Christian Bütikofer

Der Luzerner CVP-Ständerat Konrad Graber hat schlechte Nachrichten für Autofahrer: In der kleinen Kammer werde derzeit eine Erhöhung der Autobahnvignetten-Gebühr geprüft, sagte er der «Zentralschweiz am Sonntag». Graber ist Mitglied der ständerätlichen Verkehrskommission und deshalb bestens darüber informiert, was das Departement Leuenberger plant.

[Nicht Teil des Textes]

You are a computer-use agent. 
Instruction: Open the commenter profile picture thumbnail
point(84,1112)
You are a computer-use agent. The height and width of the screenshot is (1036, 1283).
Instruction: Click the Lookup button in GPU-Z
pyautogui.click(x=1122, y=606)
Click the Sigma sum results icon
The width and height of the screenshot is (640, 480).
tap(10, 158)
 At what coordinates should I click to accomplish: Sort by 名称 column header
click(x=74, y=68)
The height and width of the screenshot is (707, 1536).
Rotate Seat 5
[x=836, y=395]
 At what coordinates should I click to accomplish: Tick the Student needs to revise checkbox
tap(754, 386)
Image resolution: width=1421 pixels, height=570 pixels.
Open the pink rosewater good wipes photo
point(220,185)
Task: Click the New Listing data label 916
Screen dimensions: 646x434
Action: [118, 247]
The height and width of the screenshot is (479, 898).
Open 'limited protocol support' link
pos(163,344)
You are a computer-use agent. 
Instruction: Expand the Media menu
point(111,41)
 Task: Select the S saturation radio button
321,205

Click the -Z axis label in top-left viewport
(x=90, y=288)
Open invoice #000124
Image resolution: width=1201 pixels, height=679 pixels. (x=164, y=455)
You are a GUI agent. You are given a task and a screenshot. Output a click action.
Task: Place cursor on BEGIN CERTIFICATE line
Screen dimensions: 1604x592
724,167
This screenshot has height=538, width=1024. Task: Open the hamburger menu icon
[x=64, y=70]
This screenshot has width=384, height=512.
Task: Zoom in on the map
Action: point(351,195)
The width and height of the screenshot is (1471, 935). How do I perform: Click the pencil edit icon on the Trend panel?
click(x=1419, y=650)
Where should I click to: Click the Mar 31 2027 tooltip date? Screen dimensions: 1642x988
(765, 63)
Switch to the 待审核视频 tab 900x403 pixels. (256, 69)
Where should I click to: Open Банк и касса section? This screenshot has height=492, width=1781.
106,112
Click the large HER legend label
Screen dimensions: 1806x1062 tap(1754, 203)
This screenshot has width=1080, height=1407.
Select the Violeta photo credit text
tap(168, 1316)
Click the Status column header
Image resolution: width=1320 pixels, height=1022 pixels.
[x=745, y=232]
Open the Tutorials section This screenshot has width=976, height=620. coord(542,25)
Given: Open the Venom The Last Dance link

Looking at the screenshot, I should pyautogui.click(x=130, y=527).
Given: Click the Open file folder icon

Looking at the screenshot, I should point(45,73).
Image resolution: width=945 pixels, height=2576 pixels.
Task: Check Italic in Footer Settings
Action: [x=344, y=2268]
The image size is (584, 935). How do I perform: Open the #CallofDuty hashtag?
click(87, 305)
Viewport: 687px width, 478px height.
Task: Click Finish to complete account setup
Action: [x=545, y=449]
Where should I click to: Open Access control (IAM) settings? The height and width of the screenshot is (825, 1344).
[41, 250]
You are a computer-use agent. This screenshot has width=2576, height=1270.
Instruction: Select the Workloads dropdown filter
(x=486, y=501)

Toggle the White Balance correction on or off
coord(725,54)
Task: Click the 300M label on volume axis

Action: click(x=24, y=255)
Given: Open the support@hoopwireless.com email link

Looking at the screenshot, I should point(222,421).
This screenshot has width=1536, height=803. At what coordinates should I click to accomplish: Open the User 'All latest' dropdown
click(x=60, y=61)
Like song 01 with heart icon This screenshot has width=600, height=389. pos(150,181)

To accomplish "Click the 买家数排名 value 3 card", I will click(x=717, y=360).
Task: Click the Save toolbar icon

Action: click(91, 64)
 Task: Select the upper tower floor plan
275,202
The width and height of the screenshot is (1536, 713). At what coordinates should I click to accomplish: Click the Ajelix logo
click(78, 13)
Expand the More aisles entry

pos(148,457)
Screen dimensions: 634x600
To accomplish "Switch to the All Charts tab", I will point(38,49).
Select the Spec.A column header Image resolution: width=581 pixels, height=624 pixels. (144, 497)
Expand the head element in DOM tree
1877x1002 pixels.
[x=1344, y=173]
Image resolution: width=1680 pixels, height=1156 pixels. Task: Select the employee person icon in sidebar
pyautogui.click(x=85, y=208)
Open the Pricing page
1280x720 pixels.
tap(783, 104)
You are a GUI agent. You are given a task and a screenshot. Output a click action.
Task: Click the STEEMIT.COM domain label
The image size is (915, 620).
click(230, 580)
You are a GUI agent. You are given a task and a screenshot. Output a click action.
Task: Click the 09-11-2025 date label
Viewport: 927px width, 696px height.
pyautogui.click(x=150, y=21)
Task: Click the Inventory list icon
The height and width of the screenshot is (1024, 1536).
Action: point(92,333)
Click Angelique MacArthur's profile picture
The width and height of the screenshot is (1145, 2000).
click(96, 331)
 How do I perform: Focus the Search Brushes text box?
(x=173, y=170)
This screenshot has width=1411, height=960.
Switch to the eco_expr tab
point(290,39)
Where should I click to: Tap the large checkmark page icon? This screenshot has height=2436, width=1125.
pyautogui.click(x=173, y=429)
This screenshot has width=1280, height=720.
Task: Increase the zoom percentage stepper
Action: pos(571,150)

Bundesrat macht Kehrtwende

Da sich im Strassenverkehr leere Kassen abzeichnen, ist die Erhöhung der Nationalstrassenabgabe eine von mehreren Möglichkeiten, die sich Bundesrat Moritz Leuenberger anschaut. Noch vor wenigen Monaten äusserte sich der Bundesrat zurückhaltend, als Nationalrat Urs Hany (CVP, Zürich) in einer Motion verlangte, die Vignette auf 100 Franken zu erhöhen. Die verschärfte Finanzlage hat nun offenbar zu einem Umdenken geführt.

Im Ausland fährt man teurer

Offenbar wird in Bern auch über ein gestuftes Tarifmodell nachgedacht: Mit der so genannten E-Vignette könnten dann wie in Österreich verschiedene Bezahlstufen möglich sein.

Die Autobahnvignette kostet seit 15 Jahren 40 Franken. Der Preis wurde erst einmal 1995 von 30 auf 40 Franken erhöht. Im Vergleich zum Ausland ist sie billig. Die Österreicher zahlen um die 115 Franken, die Italiener für 100 Kilomenter 10 Franken.